Reading passage:
>>>>

Foch the Man | Page 4

Clara E. Laughlin
Foch was a little boy of
seven.
He must have heard many soul-stirring tales about little Bernadette, the
peasant girl to whom the grotto's miraculous qualities were revealed by
the Virgin, and whose stories were weighed by the Bishop of Tarbes
before the Catholic Church sponsored them. The procession of
sufferers through Tarbes on their way to Lourdes, and the joyful return
of many, must have been part of the background of Ferdinand Foch's
young days.
Many important highways converge at Tarbes, which lies in a rich,
elevated plain on the left bank of the River Adour.

The town now has some 30,000 inhabitants, but when Ferdinand Foch
was a little boy it had fewer than half that many.
For many centuries of eventful history it has consisted principally of
one very long street, running east and west over so wide a stretch of
territory that the town was called Tarbes-the-Long. Here and there this
"main street" is crossed by little streets running north and south and
giving glimpses of mountains, green fields and orchards; and many of
these are threaded by tiny waterways--small, meandering children of
the Adour, which take themselves where they will, like the chickens in
France, and nobody minds having to step over or around them, or
building his house to humor their vagaries.
Tarbes was a prominent city of Gaul under the Romans. They, who
could always be trusted to make the most of anything of the nature of
baths, seem to have been duly appreciative of the hot springs in which
that region abounds.
But nothing of stirring importance happened at or near Tarbes until
after the battle of Poitiers (732), when the Saracens were falling back
after the terrible defeat dealt them by Charles Martel.
Sullen and vengeful, they were pillaging and destroying as they went,
and probably none of the communities through which they passed felt
able to offer resistance to their depredations--until they got to Tarbes.

<<<<

Given information:
>>>>

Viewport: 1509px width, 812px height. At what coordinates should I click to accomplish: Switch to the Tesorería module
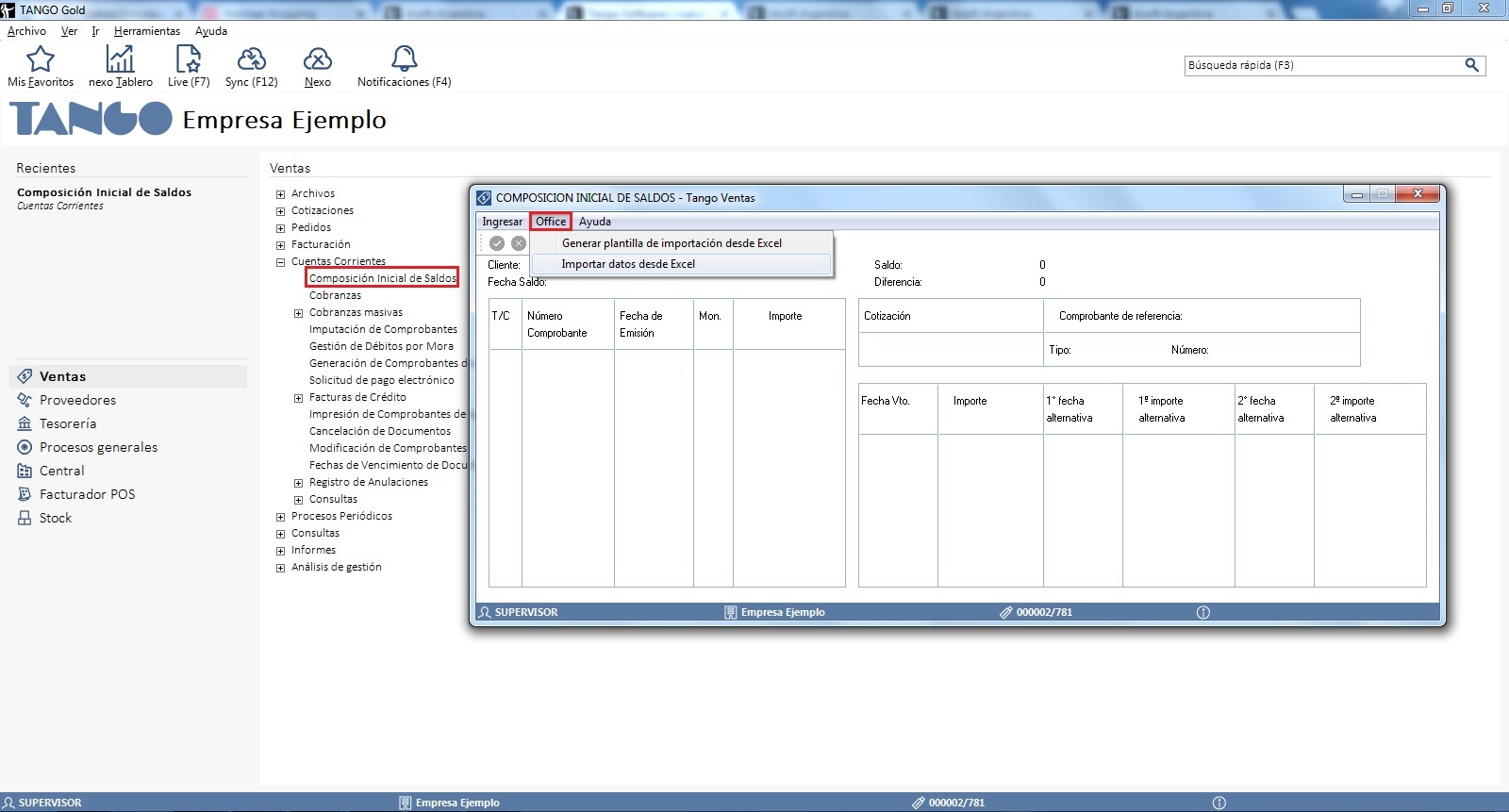tap(68, 423)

<<<<

Aim A:
Decide whether each statement agrees with the passage on Tarbes, answering yes or no and quoting the words that settle it: (i) Tarbes lies on the right bank of the River Adour. (ii) The town was once known as Tarbes-the-Long. (iii) The Saracens had been defeated by Charles Martel before they reached Tarbes.
Aim B:
Print the stretch of the passage on Tarbes that begins at the words "But nothing of" and stops after "by Charles Martel.".
Work only from the passage on Tarbes, not from the data.

Full solution A:
(i) No: "on the left bank of the River Adour."
(ii) Yes: "the town was called Tarbes-the-Long."
(iii) Yes: "after the terrible defeat dealt them by Charles Martel."

Full solution B:
But nothing of stirring importance happened at or near Tarbes until
after the battle of Poitiers (732), when the Saracens were falling back
after the terrible defeat dealt them by Charles Martel.